Students must be enrolled in Lewisville ISD to be eligible for assessment.

Step 1: Compile Qualitative Data

Input from classroom teachers and parents/guardians is an important component of the qualification process for gifted/talented services.


Both parties complete attribute checklists which are used to measure a child’s behaviors when compared to other children at about the same age. Data gathered provides valuable information about student strengths and interests.


Planned experiences, designed to elicit specific behaviors and characteristics of gifted children, are conducted in all K-2 classrooms each school year. Data collected from the experiences is used to create a pool of students to watch through second grade. The information is also reviewed during this stage of the qualification process.


Additional data collected may include, but is not limited to, the following:


  • work samples
  • anecdotal observations
  • performance task products
  • advocacy statements

Step 2: Administer Ability Test(s)

All referred students are administered ability tests to measure verbal, quantitative, and nonverbal ability.


These assessments are predictors of potential for academic success and tap into a wider range of life experiences. They look at whether students can apply what they know in new and different ways.


Ability testing examines innate learning rather than school-based learning. A student's score is compared to the norm of similar test takers and may be expressed as a percentile, grade equivalent, or stanine.

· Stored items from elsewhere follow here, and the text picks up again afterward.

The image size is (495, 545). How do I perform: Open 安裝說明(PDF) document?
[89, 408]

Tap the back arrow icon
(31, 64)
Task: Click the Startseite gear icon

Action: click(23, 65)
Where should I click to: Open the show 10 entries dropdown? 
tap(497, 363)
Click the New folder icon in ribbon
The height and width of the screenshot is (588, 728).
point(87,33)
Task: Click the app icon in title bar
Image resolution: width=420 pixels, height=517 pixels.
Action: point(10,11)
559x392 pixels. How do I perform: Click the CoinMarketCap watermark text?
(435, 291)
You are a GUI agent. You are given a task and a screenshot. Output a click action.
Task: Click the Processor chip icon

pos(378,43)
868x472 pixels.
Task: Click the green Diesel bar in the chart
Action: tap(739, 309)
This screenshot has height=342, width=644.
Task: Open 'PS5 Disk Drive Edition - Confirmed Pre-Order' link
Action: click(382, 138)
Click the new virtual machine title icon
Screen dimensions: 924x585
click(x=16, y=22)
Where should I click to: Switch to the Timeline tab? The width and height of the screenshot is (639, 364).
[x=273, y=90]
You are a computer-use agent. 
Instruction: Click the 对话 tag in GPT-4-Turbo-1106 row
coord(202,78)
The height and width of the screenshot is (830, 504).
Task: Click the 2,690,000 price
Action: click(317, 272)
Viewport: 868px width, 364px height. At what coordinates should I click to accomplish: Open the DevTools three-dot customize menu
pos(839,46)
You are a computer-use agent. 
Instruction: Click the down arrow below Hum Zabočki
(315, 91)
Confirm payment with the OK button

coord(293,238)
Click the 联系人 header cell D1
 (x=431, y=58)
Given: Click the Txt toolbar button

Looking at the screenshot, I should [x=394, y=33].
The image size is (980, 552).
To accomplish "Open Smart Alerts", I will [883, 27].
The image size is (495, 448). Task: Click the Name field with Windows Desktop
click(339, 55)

Step 3: Administer Achievement Test(s)

Students who show a need for continued assessment are then given achievement tests. These assessments do not measure how students think or what their potential may be. They show what a student has learned in relation to others.


Achievement tests are different than criterion-referenced tests, such as STAAR, which compare student knowledge and skills against a predetermined standard, cut score, or other criterion.


A student's achievement test score is compared to the norm of similar test takers and may be expressed as a percentile, grade equivalent, or stanine.

Step 4: Compile Data on LISD G/T Profile

Testing results are processed and organized into a student profile.


The Texas State Plan for the Education of Gifted/Talented Students requires that districts consider students who are advanced "when compared to others of the same age, experience, or environment."


For this reason, formal assessment percentiles are used to demonstrate where a student performs compared to other students.


  • Example: If a student scored in the 95th percentile, we could say that student is performing better than 95% of other students the same age.

Step 5: Hold Review Committee Meeting

A formal committee composed of campus and district personnel review student profiles. The committee meets approximately once per nine weeks.


The process for determining qualification is based on potential success in the district's gifted/talented service model.

Step 6: Communicate Committee Decisions

The committee's placement decision, as well as the student's assessment profile and test score reports, are shared with parents/guardians.


After parent/guardian permission is granted, qualifying students may receive gifted/talented services.

ELEMENTARY G/T REFERRAL INFORMATION

Click here to learn more about the referral process.

ELEMENTARY QUALIFICATION RESULTS INFORMATION

Click here to learn more about qualification.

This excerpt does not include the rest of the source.